Bill Brice: The changes that have taken place both inside and outside the ARCH facility really appear to be nothing short of remarkable. Downtown Austin Alliance and many of its board members were at the ARCH facility December 1st for a tour and a meeting there with the staff running the facility now. And the changes both inside and out are really stunning. I think for most of the public, people would probably see the changes that have taken place outside more than inside. Outside today, unlike for more than a decade. There are no people camping, loitering, sitting in, lying on the sidewalks with illegal behavior such as narcotics or drug dealing and other things happening out there. Inside the facility, the changes are equally remarkable, where the physical space has been transformed to increase programmable space, shelter space. The ARCH is now sleeping at capacity 135 people every night, and they also have a waiting list of over 125 people who want to get into the facility. These changes are remarkable, and this is really important because Downtown Austin, like most other major cities, has the largest concentration of people experiencing homelessness of anywhere across the city. And we really need and always have wanted ARCH to operate maximally to better serve the needs of people experiencing homelessness, but also to really fit into downtown and be as clean, safe and welcoming as everywhere else downtown.

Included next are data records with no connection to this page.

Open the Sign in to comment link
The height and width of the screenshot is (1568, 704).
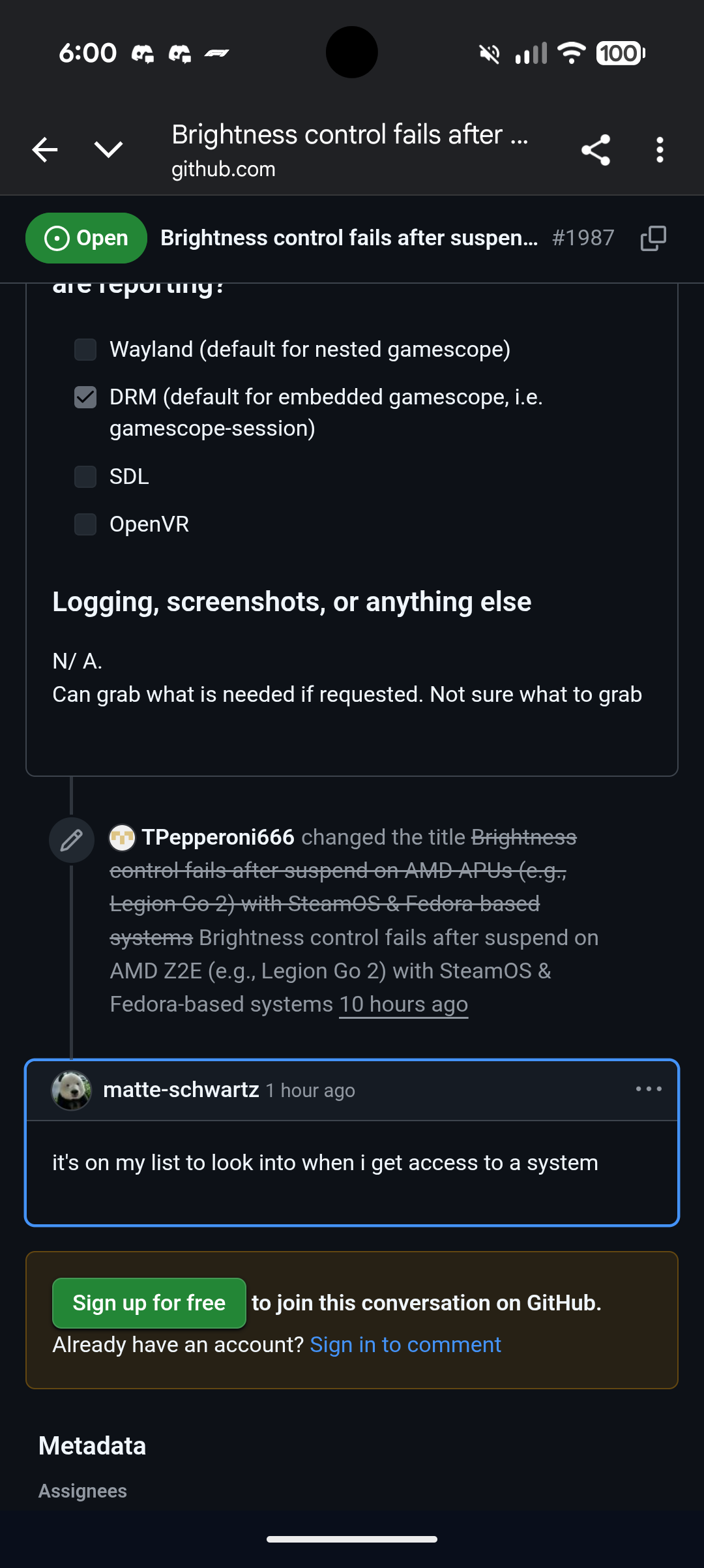(405, 1345)
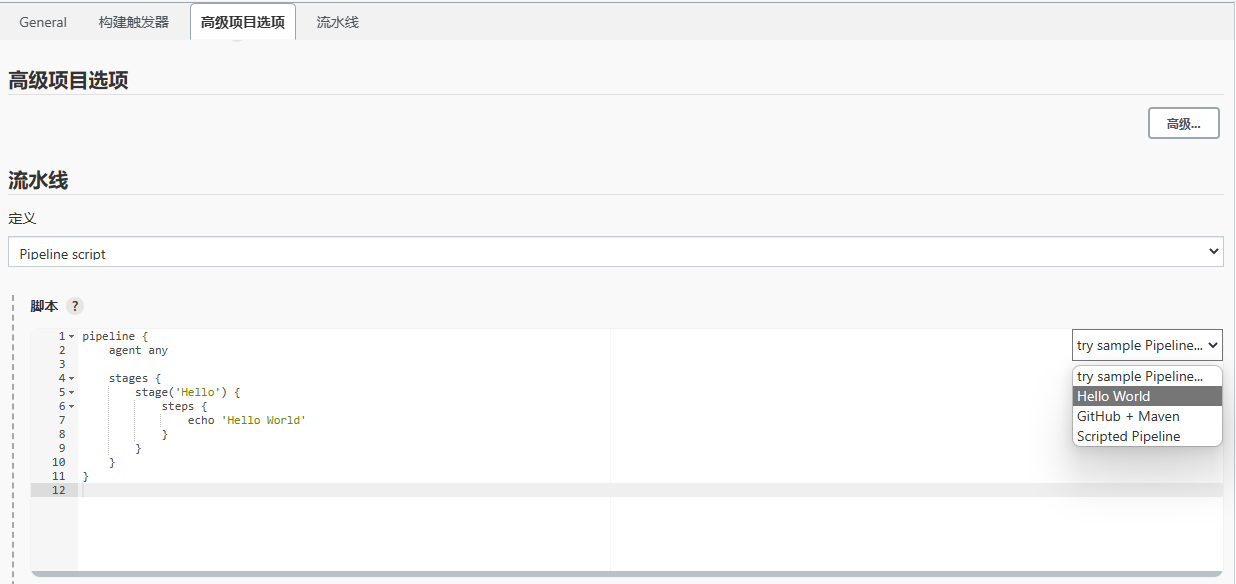This screenshot has width=1236, height=584.
Task: Fold the stages block at line 4
Action: [x=72, y=378]
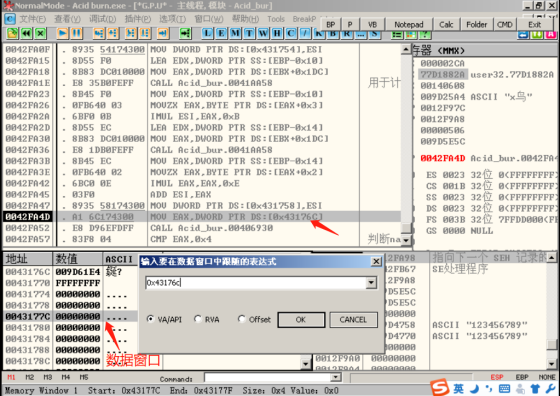Open Memory map via M icon

[x=235, y=34]
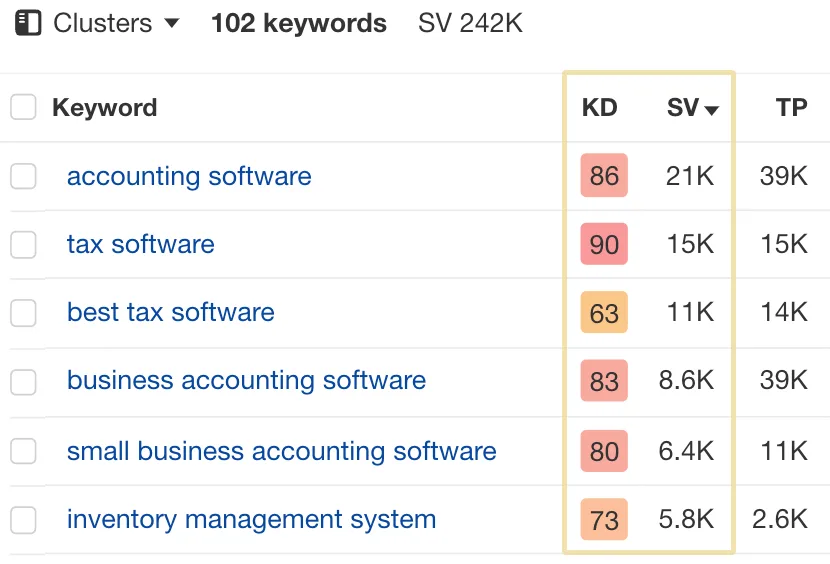Viewport: 830px width, 564px height.
Task: Select small business accounting software checkbox
Action: point(23,451)
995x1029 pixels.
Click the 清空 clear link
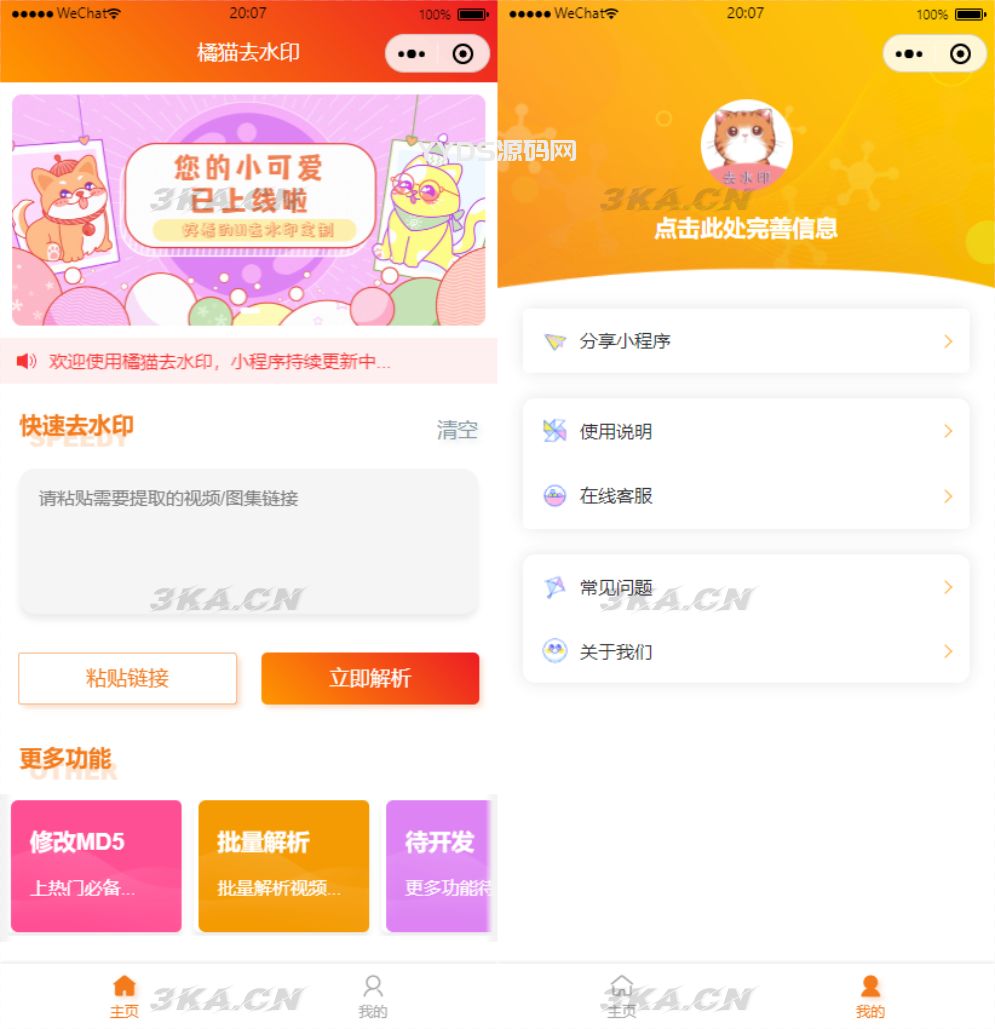coord(457,430)
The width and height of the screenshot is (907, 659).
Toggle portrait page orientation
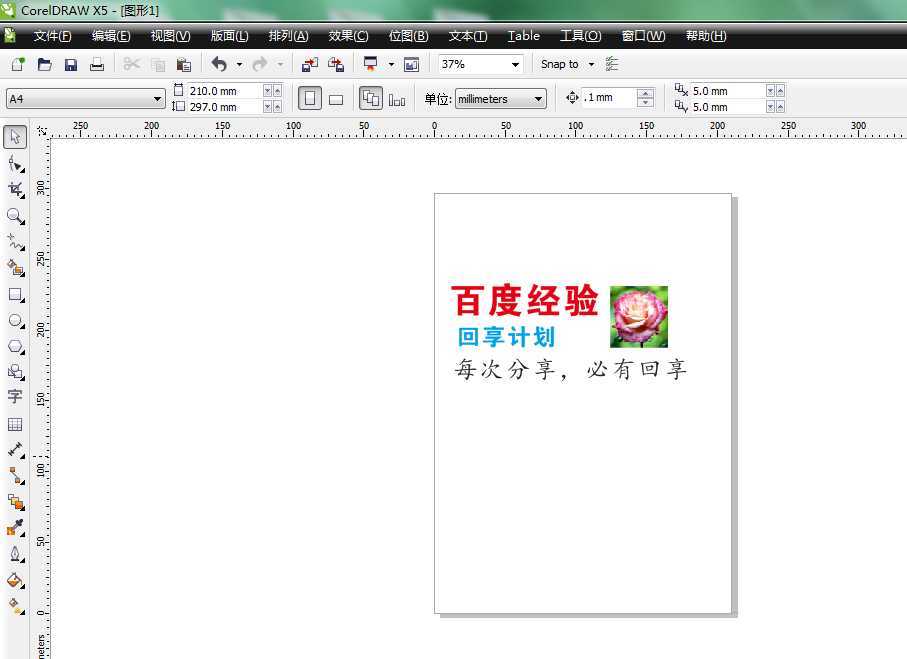point(310,98)
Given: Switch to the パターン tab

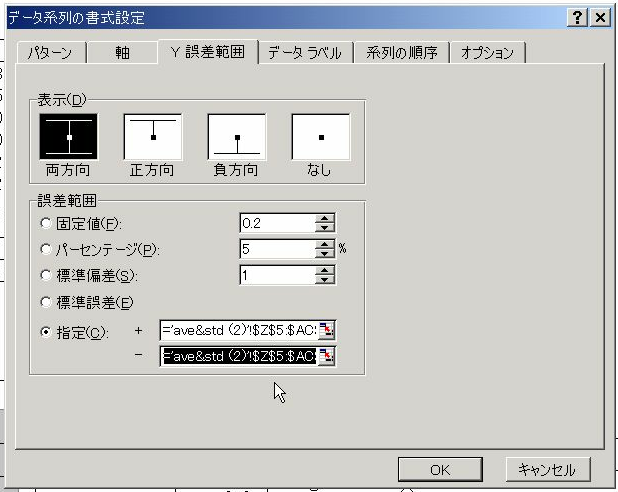Looking at the screenshot, I should pos(51,53).
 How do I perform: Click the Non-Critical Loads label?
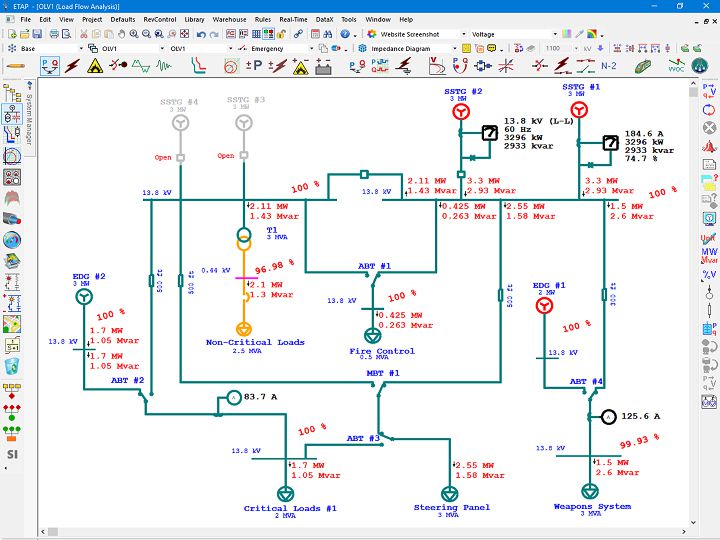255,342
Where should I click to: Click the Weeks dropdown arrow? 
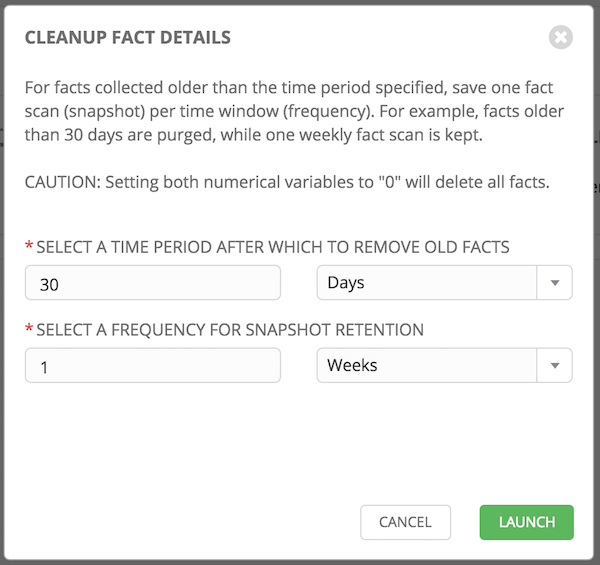554,365
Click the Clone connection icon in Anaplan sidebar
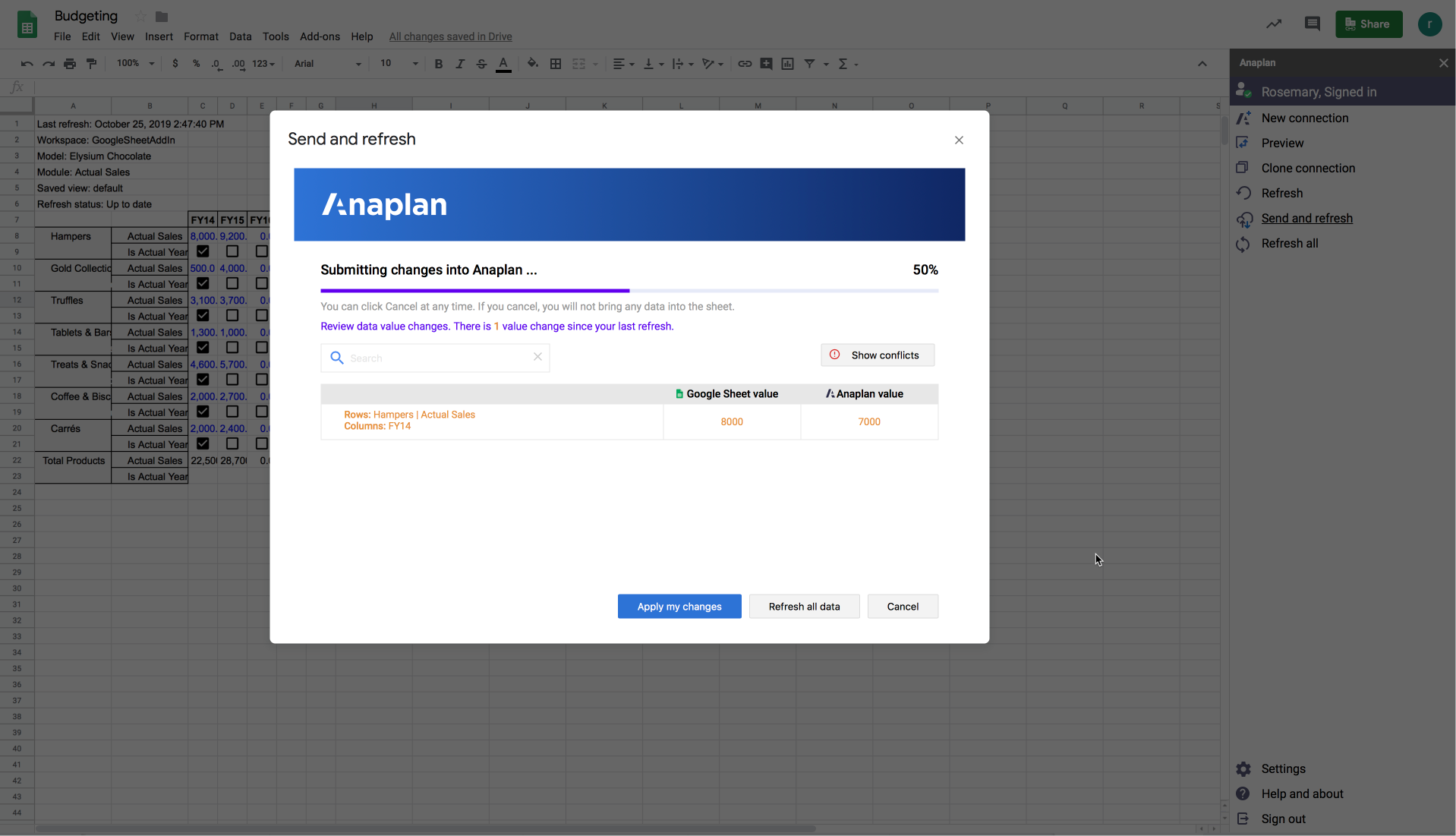This screenshot has width=1456, height=836. pyautogui.click(x=1244, y=167)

Rebecca Thomas: Where do you see opportunities for improvement at the ARCH, or do you know of any changes that are coming down the pike?

Bill Brice: The changes that have taken place since the new operator took over I think are what's most important to focus on, simply meaning that people want to get into the ARCH now the area is safe. That's so important for people who are in need of homeless social services. For that area to be dangerous and for people to want to avoid it is not what we want and need. We want the place to be welcoming and desirable. When you walk through the front door of the facility today, unlike in the past, you're no longer greeted by having to walk through a metal detector. The staff there, the practitioners, are people with lived experience. They are, in their own words, loving on people, making ARCH a welcoming facility and making it a place that people want to be. But it's also very effective. One of the things that's happened over the last three months is that 24 people have been housed who have access to services and shelter at ARCH. That's more than the total number of people that were housed in the first two quarters of the last fiscal year under the prior operator. The one improvement that I think could be made is in the city operated homeless shelter hotels. There are housing dollars attached with those facilities to move people through those facilities where the shelter itself does not become a dead end or semi-permanent location. That funding does not exist with ARCH. I think it's important that the city take a look in the future as to how housing dollars could be attached with that facility. So that again becomes a place that people can move through, not go to as a dead end.

Rebecca Thomas: All right. We are out of time. Bill Brice with the Downtown Austin Alliance, thank you so much for sharing your time and perspective with us tonight.